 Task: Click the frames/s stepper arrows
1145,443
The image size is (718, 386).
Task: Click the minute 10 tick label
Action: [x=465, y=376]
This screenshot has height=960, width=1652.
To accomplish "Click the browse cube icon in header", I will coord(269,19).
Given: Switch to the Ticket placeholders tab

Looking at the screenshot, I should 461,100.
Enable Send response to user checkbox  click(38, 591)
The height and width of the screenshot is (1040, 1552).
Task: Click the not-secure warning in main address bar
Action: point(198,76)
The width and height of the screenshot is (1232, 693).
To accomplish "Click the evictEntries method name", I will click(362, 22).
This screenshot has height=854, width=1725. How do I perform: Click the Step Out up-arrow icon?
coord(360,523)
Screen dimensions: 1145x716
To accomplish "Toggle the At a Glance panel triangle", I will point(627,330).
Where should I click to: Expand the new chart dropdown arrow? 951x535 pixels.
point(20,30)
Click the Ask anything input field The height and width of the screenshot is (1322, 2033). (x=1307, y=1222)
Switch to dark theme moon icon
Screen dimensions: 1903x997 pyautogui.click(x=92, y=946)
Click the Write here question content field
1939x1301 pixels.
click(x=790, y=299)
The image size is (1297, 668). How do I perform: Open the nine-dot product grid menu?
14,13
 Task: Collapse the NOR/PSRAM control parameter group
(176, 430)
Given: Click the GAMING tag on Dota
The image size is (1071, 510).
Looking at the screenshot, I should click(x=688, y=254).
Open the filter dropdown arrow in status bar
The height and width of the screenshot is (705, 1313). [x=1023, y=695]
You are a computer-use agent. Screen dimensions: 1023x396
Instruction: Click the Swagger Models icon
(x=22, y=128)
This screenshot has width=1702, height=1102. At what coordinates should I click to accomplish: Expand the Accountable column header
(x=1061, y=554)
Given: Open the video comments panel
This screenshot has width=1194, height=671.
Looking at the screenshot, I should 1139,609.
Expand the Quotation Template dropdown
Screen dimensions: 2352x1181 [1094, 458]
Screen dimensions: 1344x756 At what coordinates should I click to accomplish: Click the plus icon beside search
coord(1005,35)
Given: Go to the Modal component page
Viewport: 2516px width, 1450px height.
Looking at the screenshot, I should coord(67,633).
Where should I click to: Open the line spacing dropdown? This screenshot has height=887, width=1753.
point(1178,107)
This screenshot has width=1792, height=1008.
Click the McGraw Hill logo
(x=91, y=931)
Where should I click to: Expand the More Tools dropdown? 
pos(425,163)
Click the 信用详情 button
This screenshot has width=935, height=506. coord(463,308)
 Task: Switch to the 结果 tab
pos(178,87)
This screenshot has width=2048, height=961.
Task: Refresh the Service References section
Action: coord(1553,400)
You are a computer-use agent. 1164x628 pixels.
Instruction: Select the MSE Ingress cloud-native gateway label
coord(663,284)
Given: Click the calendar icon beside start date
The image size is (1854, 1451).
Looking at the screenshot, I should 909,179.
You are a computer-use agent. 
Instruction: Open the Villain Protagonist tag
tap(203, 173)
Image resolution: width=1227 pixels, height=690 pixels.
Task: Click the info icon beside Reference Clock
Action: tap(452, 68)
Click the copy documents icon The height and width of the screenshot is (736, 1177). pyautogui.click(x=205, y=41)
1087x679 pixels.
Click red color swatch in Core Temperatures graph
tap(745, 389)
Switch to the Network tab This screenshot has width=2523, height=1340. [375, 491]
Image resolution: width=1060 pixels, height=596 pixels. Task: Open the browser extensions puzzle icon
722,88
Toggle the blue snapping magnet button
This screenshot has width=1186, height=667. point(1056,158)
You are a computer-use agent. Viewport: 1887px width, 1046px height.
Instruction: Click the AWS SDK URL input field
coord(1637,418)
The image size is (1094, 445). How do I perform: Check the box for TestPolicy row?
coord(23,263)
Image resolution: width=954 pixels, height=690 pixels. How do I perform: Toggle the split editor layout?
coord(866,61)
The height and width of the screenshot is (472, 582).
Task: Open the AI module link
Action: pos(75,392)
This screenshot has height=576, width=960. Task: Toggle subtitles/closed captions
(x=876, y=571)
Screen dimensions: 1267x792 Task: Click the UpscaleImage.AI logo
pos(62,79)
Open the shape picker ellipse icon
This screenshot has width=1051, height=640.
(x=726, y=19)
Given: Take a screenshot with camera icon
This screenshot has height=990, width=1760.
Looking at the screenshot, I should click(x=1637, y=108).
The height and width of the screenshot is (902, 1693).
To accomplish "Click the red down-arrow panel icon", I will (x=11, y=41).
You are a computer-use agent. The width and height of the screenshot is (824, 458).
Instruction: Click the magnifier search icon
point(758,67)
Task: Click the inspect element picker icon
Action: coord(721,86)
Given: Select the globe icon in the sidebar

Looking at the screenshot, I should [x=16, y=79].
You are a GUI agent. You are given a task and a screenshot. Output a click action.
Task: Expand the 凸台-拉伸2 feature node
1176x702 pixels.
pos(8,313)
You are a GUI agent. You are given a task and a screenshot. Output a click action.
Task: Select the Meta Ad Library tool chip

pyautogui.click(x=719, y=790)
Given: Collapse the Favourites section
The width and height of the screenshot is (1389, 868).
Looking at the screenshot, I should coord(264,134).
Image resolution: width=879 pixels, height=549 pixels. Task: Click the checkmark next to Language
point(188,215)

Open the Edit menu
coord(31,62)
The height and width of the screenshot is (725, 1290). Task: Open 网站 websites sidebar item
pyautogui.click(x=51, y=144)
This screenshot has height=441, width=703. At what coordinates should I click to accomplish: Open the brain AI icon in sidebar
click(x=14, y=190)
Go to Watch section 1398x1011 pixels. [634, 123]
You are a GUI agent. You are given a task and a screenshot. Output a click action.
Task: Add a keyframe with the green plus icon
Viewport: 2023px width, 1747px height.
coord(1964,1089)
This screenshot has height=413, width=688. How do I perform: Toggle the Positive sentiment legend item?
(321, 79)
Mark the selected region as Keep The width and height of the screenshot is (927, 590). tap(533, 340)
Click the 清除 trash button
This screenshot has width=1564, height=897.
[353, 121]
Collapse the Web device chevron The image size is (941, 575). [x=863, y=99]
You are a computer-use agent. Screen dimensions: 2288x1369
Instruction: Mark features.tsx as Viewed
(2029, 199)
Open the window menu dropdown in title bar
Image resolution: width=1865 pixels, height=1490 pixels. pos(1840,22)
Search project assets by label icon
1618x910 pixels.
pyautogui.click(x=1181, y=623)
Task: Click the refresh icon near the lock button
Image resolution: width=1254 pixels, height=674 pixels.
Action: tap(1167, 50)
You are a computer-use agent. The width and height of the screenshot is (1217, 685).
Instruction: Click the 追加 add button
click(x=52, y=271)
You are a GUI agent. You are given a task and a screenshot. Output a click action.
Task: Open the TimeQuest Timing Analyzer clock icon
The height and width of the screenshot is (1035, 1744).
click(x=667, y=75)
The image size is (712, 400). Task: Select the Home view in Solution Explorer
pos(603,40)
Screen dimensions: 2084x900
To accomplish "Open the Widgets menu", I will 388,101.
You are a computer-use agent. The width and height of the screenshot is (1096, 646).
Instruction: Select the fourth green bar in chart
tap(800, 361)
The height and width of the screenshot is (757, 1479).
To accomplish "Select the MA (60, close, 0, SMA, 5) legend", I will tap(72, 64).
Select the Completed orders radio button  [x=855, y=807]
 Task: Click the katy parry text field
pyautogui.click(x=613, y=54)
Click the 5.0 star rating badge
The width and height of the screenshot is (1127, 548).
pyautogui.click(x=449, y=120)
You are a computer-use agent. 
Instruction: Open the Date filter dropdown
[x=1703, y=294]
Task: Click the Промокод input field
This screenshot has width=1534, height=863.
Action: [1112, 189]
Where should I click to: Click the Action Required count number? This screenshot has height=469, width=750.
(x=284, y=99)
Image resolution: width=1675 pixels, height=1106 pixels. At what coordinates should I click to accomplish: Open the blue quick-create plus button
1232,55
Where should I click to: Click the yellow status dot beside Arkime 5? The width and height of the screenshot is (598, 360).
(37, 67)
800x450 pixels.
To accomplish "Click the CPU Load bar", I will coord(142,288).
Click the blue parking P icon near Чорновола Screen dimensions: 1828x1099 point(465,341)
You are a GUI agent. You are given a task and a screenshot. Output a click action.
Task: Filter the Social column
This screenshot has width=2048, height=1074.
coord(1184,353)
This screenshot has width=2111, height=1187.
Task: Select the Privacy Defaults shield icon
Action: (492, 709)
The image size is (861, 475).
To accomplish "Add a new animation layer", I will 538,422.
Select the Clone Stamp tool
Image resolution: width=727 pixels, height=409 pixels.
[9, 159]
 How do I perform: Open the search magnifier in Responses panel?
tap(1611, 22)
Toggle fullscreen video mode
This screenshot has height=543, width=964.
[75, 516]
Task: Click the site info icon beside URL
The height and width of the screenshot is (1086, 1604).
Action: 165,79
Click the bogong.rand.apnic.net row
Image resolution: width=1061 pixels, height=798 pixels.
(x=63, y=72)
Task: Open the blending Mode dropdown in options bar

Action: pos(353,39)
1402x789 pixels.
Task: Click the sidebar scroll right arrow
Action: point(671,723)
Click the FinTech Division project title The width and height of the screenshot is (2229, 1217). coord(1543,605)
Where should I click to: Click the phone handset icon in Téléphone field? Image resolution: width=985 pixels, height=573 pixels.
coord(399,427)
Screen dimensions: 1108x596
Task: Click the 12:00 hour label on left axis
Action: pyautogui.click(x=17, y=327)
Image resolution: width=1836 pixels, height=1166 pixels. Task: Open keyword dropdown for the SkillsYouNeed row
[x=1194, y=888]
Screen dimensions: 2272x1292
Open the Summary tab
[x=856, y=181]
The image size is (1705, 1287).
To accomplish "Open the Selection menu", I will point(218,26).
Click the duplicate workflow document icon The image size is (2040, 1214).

- - - - -

▸ WHAT YOU HAVE TO DO: Using the listing, collect all lines in which the string "computer" is found.

▸ TASK RESULT:
You are a computer-use agent. Screen dimensions: 1023x396
You are a computer-use agent. 1164x628 pixels.
You are a computer-use agent. 
You are a computer-use agent. Viewport: 1887px width, 1046px height.
You are a computer-use agent. The width and height of the screenshot is (824, 458).
You are a computer-use agent. Screen dimensions: 2288x1369
You are a computer-use agent. The width and height of the screenshot is (1217, 685).
You are a computer-use agent. The width and height of the screenshot is (1096, 646).
You are a computer-use agent. 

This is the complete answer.